##### DATA FOR PROCESSING #####

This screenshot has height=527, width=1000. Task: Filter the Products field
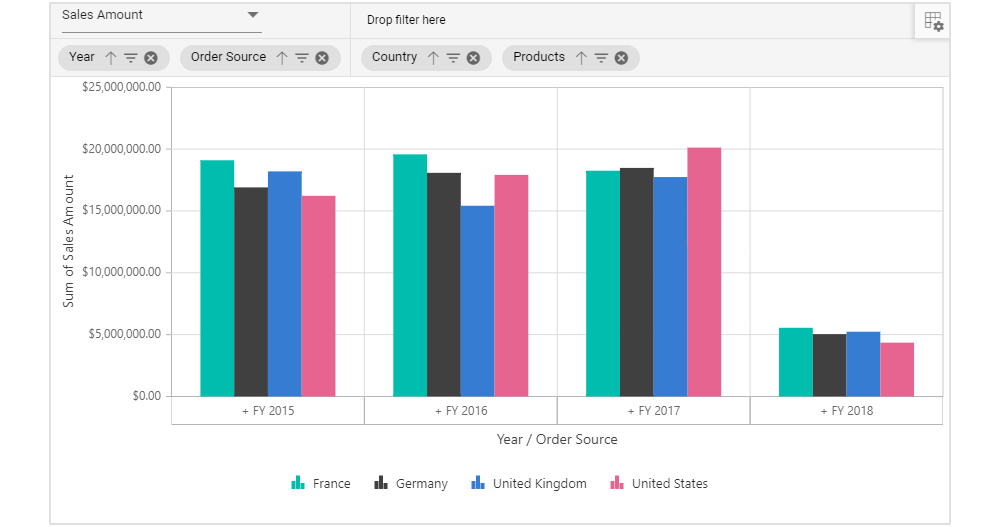click(x=601, y=58)
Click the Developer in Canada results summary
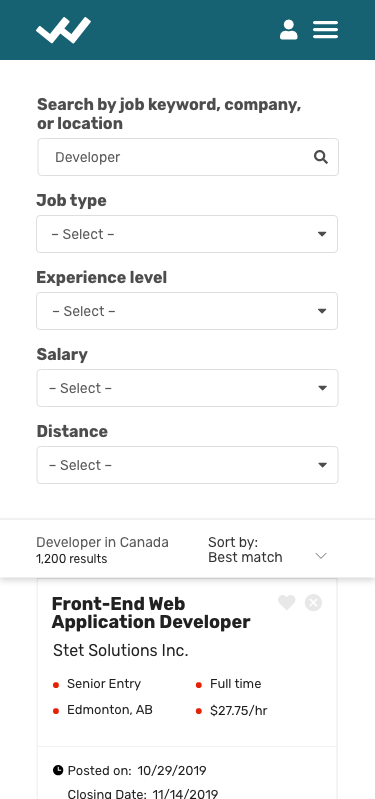 pos(102,550)
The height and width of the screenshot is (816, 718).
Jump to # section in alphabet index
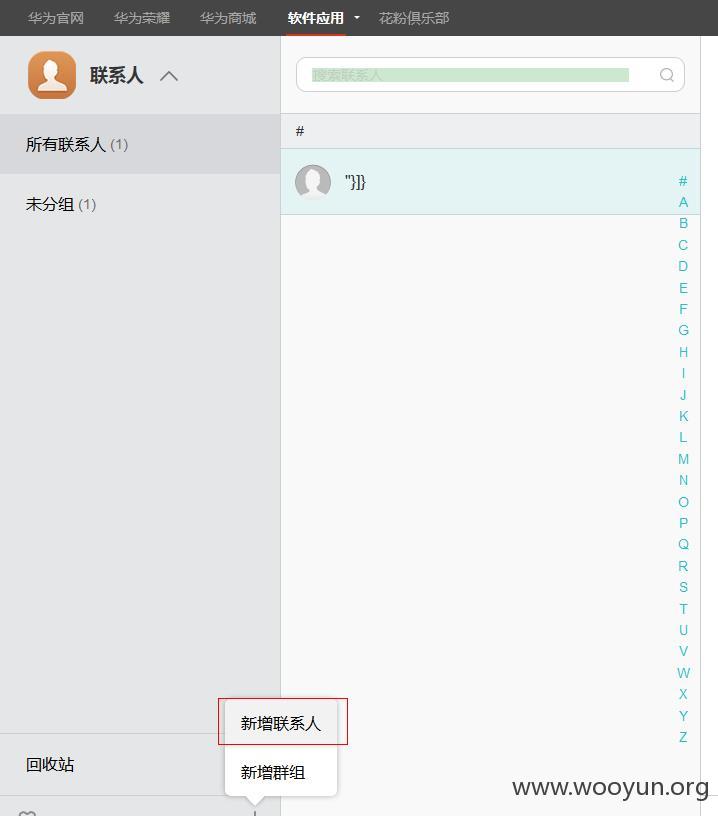[683, 181]
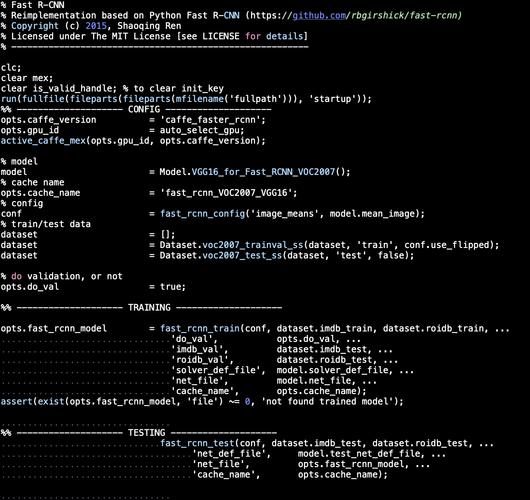Place cursor on the clc; line
This screenshot has width=530, height=500.
coord(11,68)
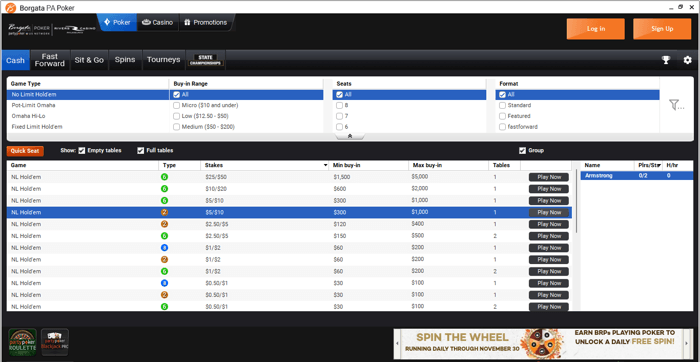
Task: Toggle the Group checkbox
Action: click(522, 150)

#####

WORK TASK — Copy the records above exactly, omitting every picture.

REPLY —
This screenshot has height=527, width=1000. Task: Filter the Products field
click(x=601, y=58)
Click the Developer in Canada results summary
 pos(102,550)
The height and width of the screenshot is (816, 718).
Jump to # section in alphabet index
[683, 181]
Place cursor on the clc; line
This screenshot has width=530, height=500.
coord(11,68)
Task: Toggle the Group checkbox
Action: click(522, 150)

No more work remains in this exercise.